◆ **Activity**
Go through the entries and tally the lines containing the word "Image". Only the total is wanted.

• • •

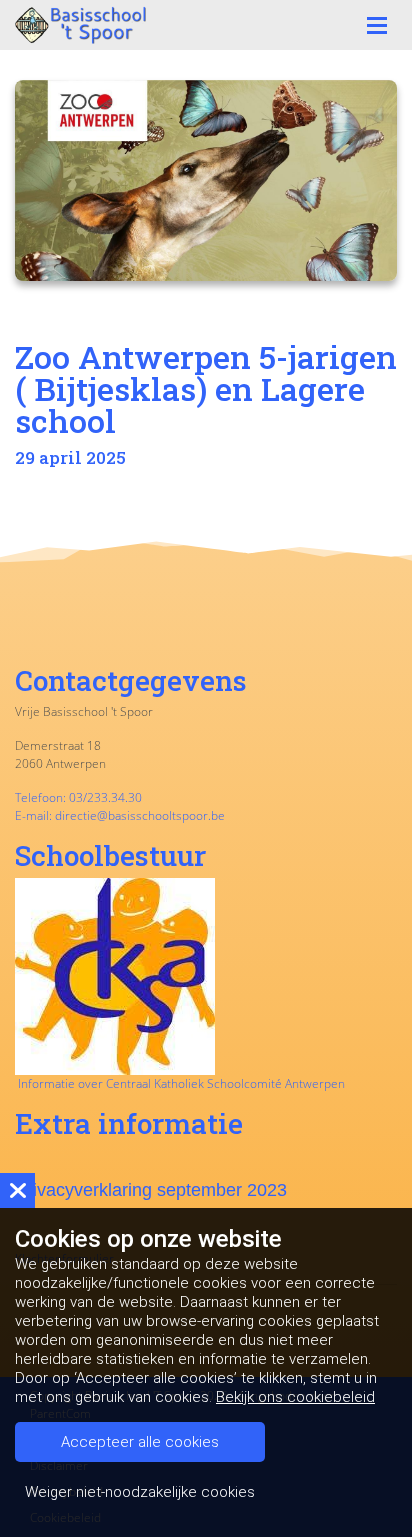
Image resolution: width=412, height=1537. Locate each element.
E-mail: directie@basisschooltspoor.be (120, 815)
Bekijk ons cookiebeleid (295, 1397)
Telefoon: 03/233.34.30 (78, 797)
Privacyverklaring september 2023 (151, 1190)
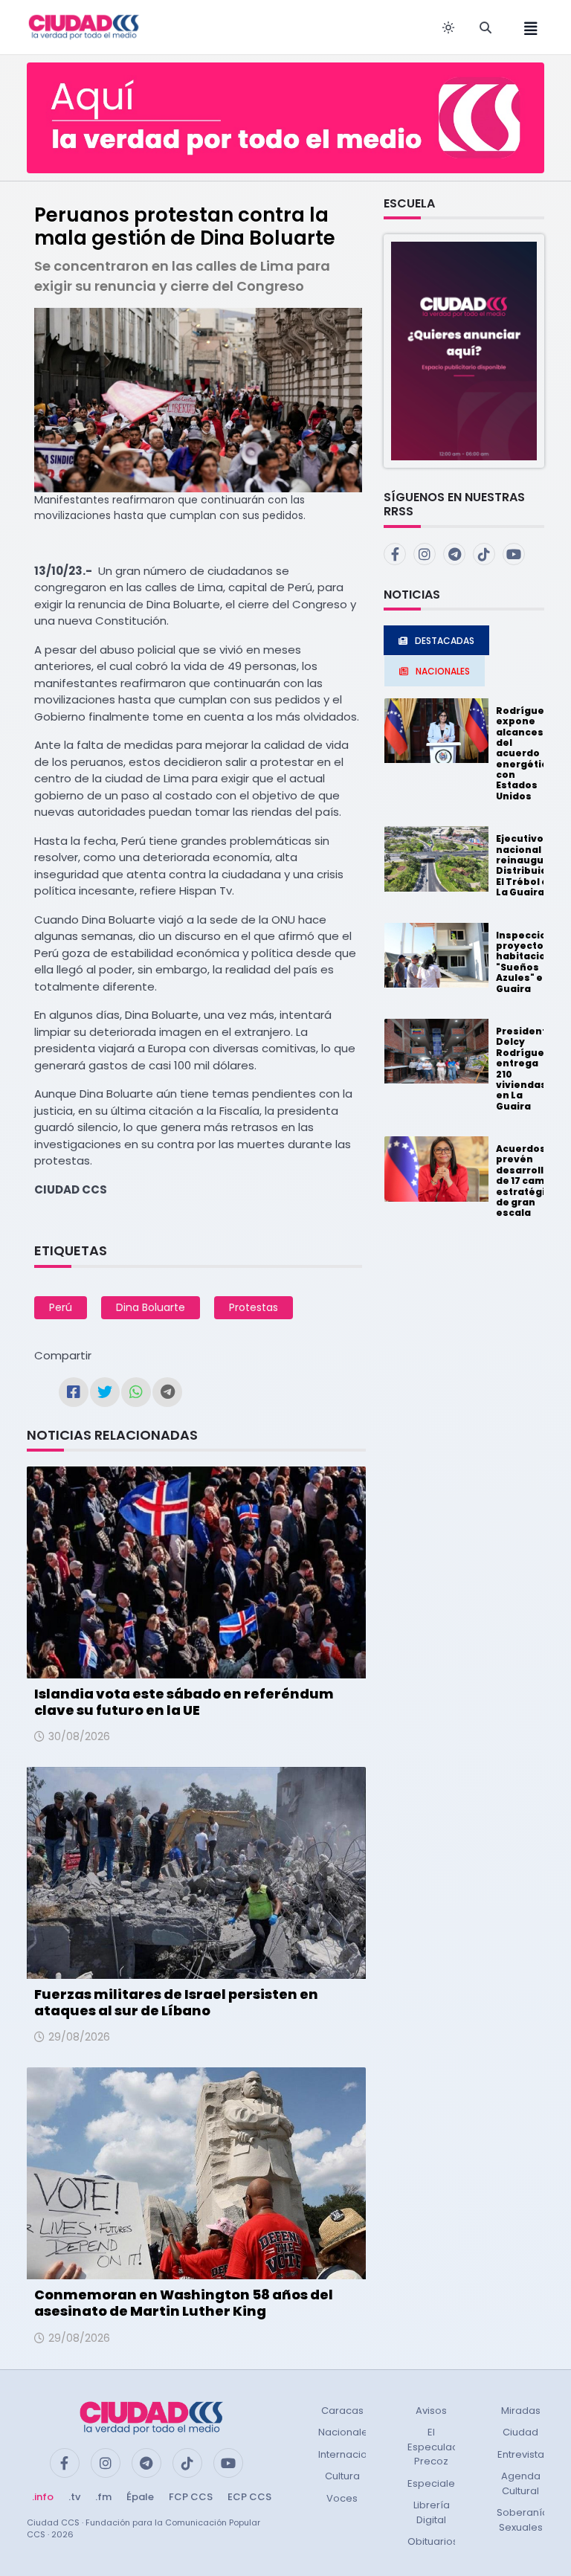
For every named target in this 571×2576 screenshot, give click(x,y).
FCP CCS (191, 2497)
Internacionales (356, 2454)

• • •

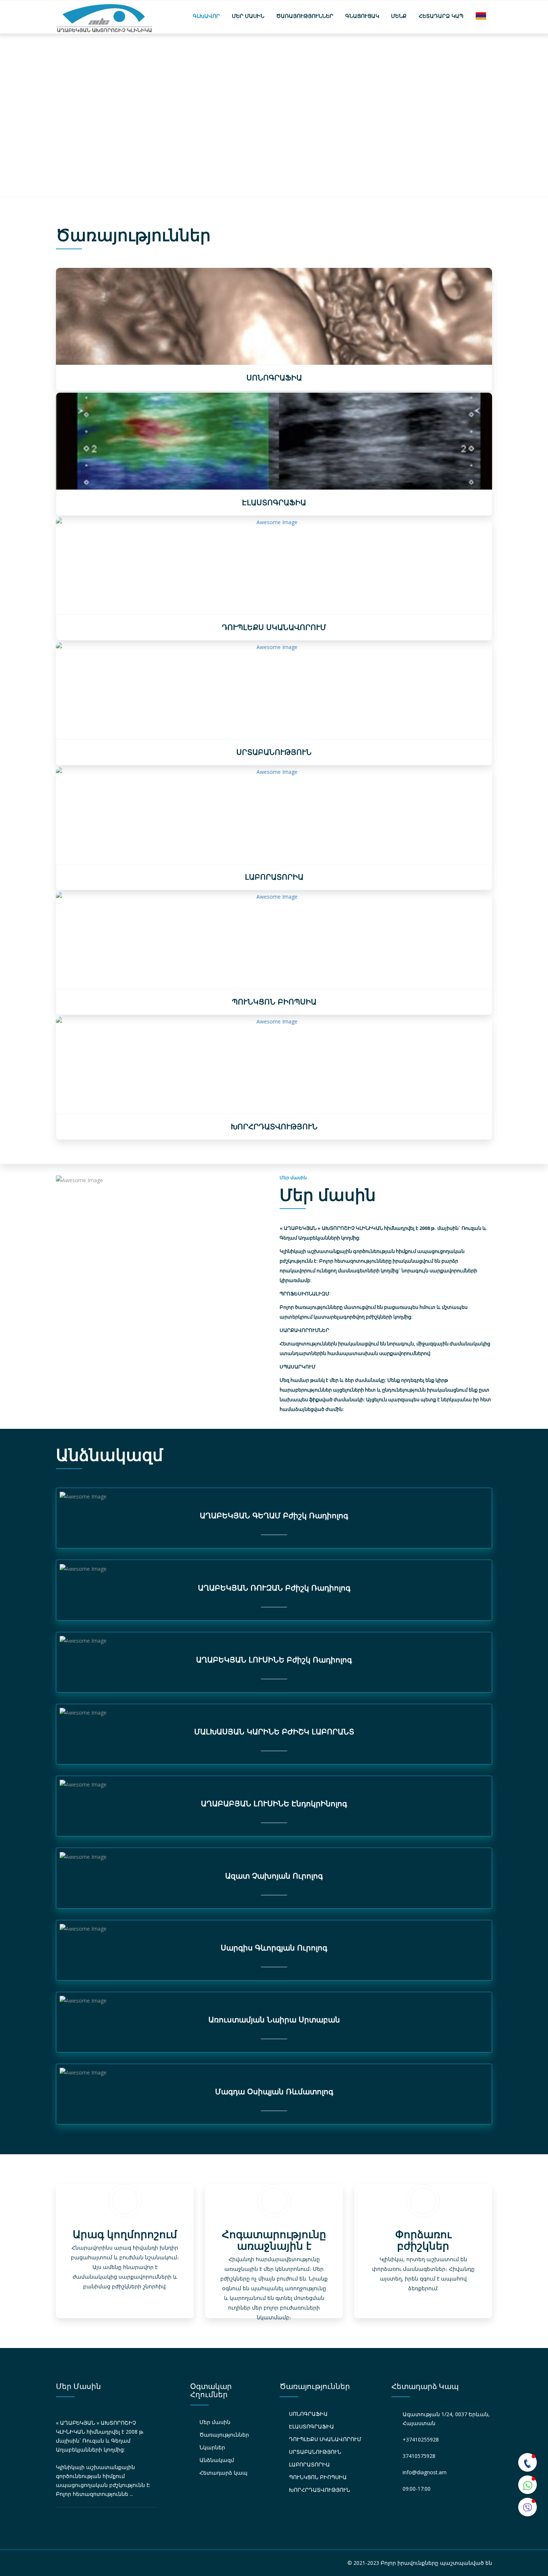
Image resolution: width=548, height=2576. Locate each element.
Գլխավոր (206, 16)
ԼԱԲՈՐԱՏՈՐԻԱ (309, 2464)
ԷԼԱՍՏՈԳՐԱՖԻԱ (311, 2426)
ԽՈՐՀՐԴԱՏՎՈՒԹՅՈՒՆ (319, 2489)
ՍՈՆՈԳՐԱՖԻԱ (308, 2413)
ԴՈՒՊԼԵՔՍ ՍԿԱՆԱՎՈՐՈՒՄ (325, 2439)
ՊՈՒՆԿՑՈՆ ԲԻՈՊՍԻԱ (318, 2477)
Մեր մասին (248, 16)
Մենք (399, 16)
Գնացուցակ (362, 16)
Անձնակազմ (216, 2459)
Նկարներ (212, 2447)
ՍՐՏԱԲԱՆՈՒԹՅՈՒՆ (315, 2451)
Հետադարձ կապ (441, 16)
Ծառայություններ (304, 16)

• • •

◆ **Task solution**
2